Die Grünen-Landtagsabgeordneten Claudia Köhler und Markus Büchler haben den Heideflächen-Verein im HeideHaus in der Fröttmaninger Heide besucht.
Die Heide ist eine Art Wiese.
In der Heide wachsen nur wenige Bäume, dafür viele Sträucher und Heide-Kraut.
Die Böden dort sind meist sandig.
Sie enthalten nur wenige Nährstoffe.
In der Heide gibt es viele Arten von Pflanzen.
Die Heide ist besonders.
Viele Pflanzen sind bedroht.
Hier finden sie einen wichtigen Ort zum Schutz.
Die Fröttmaninger Heide im Norden Münchens ist heute ein Naturschutz-Gebiet.

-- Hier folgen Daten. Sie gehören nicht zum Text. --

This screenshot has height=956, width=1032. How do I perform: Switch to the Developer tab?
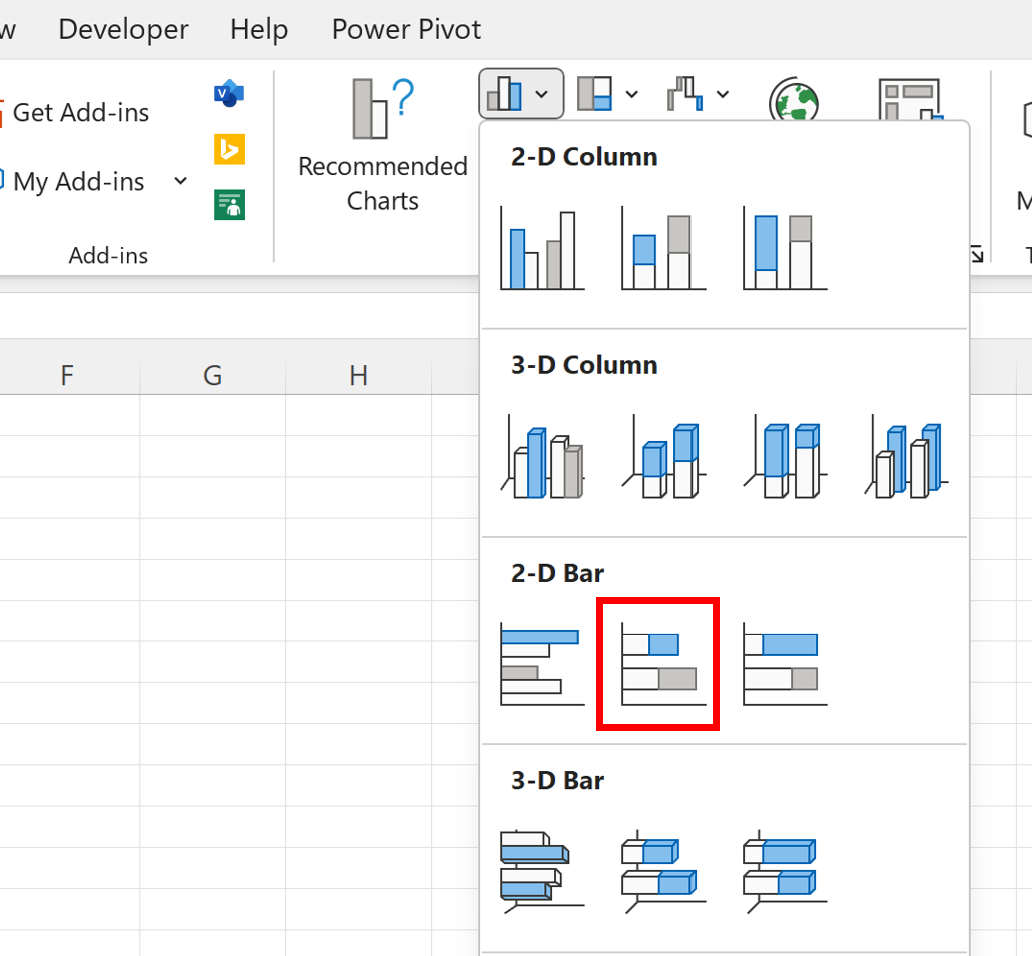pyautogui.click(x=123, y=29)
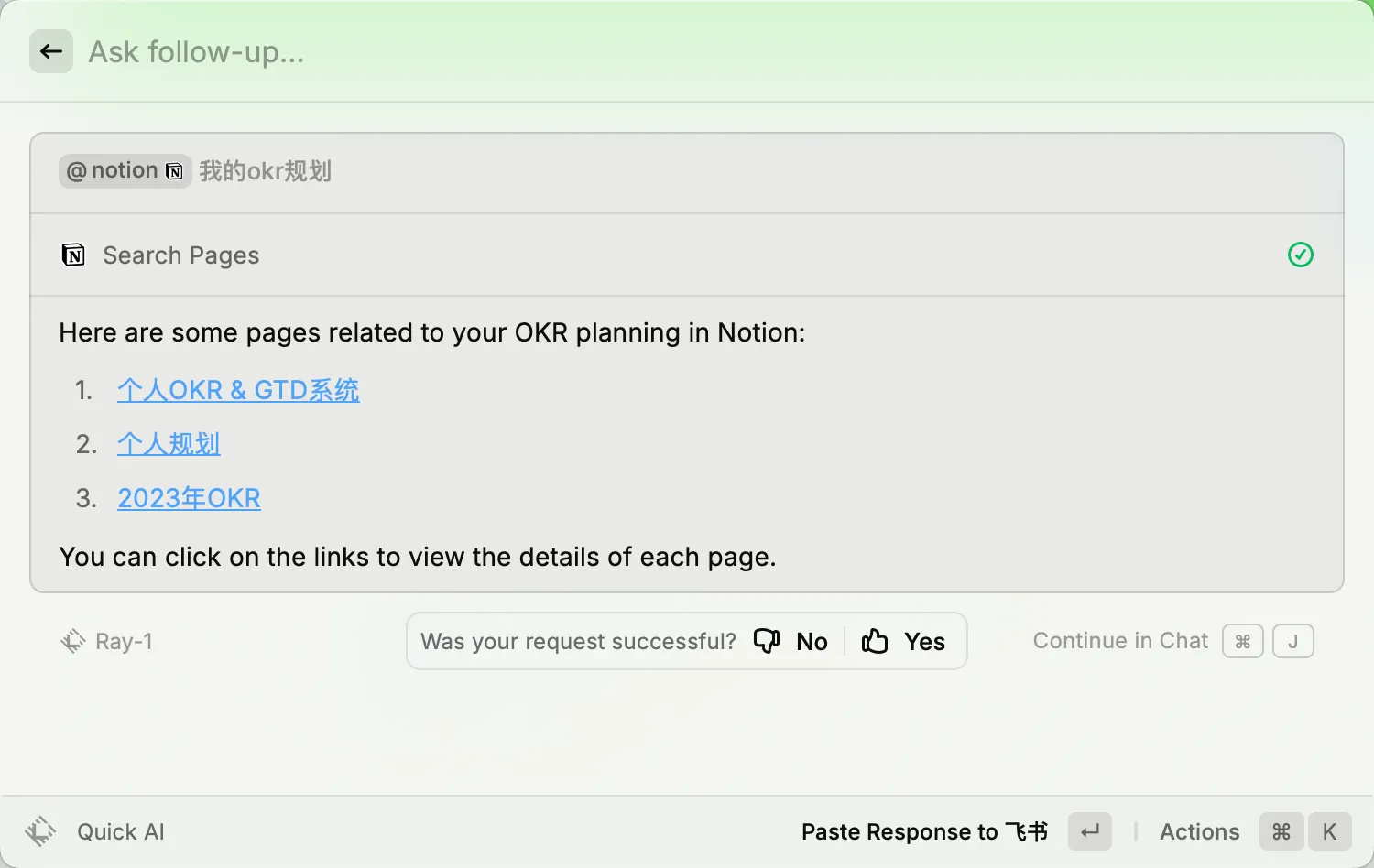Open the 个人规划 page link
This screenshot has height=868, width=1374.
click(169, 444)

Vorher wurde sie militärisch genutzt.
Der Natur-Raum bietet vielen Tieren und Pflanzen einen sicheren Ort.
Viele auch, die durch die vielen Menschen an der Isar vertrieben wurden.
Die Menschen haben den Lebens-Raum der Pflanzen eingeschränkt.
Viele Arten finden hier Schutz.
Das HeideHaus liegt in der Nähe einer Stadt München.
Die Heide ermöglicht Natur-Erlebnisse.
Besucher können die Natur leicht erreichen.
Sie sollen aber die Umwelt nicht schädigen.
Die Natur ist empfindlich und kann leicht gestört werden.
Das HeideHaus engagiert sich für den Natur-Schutz.
Es bietet Informationen an.
Und Führungen durch die Heide.
Das HeideHaus ist eine Umwelt-Station.
Der Staat hat sie anerkannt.
Sie leistet Bildungs-Arbeit.
Das HeideHaus braucht mehr Geld.
Es kommen immer mehr Besucher.
Es ist alles sehr streng geregelt.
Das nennt man Bürokratie.
Man muss alles genau aufschreiben.
Nur dann bekommt man Geld vom Staat.
Das ist schwierig für die Landschafts-Pflege und die Land-Wirtschaft.
Die Regierung sollte mehr Gesetze zum Natur-Schutz machen.
Und mehr Vertrauen schenken.
Die Regierung sollte mit dem HeideHaus zusammenarbeiten.
Die Abgeordneten hat die Arbeit des HeideHaus gefallen.
Sie finden mehr Natur-Schutz auch sehr wichtig.
Die Besucher sollen lernen auf Natur-Schutz zu achten.
Die Abgeordneten versprechen: wir bringen die Wünsche des HeideHaus in den Landtag ein.